Start of STUDY MATERIAL

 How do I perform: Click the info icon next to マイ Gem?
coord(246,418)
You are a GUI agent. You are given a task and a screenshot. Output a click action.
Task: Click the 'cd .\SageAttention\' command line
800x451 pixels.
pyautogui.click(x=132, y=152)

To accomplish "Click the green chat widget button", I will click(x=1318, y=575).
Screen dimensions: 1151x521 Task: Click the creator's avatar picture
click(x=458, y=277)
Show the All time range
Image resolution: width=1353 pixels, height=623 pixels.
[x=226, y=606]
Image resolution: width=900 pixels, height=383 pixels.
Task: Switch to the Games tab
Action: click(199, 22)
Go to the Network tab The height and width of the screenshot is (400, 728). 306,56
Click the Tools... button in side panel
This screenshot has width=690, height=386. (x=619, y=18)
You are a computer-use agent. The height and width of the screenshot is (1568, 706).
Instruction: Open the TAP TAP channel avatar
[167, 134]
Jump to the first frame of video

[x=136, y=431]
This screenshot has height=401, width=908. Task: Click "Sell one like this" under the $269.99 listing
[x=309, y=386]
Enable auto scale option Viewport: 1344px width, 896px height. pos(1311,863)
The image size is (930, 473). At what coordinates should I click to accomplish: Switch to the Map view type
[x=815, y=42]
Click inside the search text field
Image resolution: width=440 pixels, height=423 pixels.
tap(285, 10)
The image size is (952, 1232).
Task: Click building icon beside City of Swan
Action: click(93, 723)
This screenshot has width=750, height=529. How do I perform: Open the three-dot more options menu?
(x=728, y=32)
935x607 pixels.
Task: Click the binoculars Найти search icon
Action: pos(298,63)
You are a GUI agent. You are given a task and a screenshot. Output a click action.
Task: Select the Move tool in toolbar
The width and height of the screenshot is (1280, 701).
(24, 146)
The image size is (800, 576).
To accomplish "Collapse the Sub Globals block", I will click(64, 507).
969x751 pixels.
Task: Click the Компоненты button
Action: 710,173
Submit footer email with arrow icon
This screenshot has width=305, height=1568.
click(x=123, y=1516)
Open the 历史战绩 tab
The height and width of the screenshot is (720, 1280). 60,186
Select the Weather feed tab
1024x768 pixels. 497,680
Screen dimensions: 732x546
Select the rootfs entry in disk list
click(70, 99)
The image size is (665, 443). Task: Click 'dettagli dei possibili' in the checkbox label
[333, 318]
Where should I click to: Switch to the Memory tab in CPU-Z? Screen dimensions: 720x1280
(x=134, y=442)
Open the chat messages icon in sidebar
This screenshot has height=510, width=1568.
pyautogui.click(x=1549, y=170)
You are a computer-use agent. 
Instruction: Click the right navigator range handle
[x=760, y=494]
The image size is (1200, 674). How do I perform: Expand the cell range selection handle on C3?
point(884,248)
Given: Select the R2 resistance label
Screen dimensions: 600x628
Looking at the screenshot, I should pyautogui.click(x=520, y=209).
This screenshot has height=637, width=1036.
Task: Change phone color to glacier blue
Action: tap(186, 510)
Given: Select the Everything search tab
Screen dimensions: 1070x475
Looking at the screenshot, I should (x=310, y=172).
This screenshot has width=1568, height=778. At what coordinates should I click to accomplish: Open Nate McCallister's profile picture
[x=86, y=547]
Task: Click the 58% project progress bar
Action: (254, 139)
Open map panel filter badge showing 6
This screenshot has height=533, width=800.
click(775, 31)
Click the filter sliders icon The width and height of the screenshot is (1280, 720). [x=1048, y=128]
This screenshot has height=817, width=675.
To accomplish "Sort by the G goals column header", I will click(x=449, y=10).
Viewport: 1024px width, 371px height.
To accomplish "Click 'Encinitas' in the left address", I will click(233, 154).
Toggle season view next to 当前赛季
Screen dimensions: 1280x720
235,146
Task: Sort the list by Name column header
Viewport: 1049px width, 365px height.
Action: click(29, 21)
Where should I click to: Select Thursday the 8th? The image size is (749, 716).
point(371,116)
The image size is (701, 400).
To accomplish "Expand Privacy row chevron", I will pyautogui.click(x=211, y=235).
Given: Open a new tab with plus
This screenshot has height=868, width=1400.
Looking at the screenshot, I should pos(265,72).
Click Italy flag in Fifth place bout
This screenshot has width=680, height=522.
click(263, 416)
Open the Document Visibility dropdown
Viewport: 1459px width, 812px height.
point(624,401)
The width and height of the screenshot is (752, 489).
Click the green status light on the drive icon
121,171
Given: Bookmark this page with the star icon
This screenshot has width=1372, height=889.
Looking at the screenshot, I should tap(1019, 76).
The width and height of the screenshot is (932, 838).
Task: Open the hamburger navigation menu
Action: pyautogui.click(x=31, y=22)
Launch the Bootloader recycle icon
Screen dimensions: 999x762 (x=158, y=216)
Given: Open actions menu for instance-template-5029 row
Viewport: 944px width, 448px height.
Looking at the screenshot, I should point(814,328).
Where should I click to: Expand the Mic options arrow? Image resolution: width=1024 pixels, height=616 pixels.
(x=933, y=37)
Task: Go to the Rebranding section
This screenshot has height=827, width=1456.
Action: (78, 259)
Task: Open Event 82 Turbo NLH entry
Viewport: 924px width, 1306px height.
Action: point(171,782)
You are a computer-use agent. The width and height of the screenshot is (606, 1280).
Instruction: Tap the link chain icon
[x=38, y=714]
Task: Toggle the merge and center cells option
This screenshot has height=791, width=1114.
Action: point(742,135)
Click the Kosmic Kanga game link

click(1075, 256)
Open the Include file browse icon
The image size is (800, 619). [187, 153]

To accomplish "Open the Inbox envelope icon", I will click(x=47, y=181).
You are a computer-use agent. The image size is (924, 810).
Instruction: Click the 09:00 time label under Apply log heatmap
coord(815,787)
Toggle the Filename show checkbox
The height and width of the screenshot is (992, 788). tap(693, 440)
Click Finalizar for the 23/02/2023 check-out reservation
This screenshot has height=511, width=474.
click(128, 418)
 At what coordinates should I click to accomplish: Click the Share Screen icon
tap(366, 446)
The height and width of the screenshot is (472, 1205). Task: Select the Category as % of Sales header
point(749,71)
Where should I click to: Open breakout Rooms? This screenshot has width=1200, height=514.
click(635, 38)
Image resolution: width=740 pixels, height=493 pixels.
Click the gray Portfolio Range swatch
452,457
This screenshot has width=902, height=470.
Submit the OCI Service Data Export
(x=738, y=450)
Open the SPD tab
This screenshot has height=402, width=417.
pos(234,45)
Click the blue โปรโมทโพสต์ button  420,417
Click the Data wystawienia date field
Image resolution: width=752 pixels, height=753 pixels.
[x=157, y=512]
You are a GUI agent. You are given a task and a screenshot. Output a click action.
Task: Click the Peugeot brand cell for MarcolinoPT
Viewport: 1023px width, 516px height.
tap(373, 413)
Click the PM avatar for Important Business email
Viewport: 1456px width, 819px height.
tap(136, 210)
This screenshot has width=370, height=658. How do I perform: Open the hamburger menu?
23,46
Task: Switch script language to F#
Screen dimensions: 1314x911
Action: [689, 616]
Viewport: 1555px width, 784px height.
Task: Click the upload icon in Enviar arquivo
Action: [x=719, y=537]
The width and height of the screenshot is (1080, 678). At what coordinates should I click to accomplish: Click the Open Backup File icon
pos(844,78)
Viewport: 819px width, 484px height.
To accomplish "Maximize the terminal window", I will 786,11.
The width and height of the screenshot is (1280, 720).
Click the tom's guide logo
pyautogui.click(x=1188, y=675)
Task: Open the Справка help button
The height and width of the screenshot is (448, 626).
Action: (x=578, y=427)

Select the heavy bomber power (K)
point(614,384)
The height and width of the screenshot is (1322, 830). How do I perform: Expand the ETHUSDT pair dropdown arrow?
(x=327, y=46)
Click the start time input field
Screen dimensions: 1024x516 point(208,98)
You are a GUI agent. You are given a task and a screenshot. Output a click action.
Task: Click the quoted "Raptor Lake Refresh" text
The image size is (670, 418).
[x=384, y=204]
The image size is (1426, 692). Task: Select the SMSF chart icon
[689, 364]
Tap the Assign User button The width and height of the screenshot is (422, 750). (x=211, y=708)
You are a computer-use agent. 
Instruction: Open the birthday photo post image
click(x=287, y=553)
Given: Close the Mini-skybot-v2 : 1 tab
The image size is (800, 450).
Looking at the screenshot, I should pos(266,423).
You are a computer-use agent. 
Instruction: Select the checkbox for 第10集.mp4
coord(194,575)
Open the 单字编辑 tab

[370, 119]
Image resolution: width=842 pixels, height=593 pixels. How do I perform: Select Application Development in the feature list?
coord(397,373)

End of STUDY MATERIAL

▶ ACTION ITEM: Copy each line of the records above that carries the word "Sort".

▶ ANSWER TO THE PROBLEM:
To accomplish "Sort by the G goals column header", I will click(x=449, y=10).
Task: Sort the list by Name column header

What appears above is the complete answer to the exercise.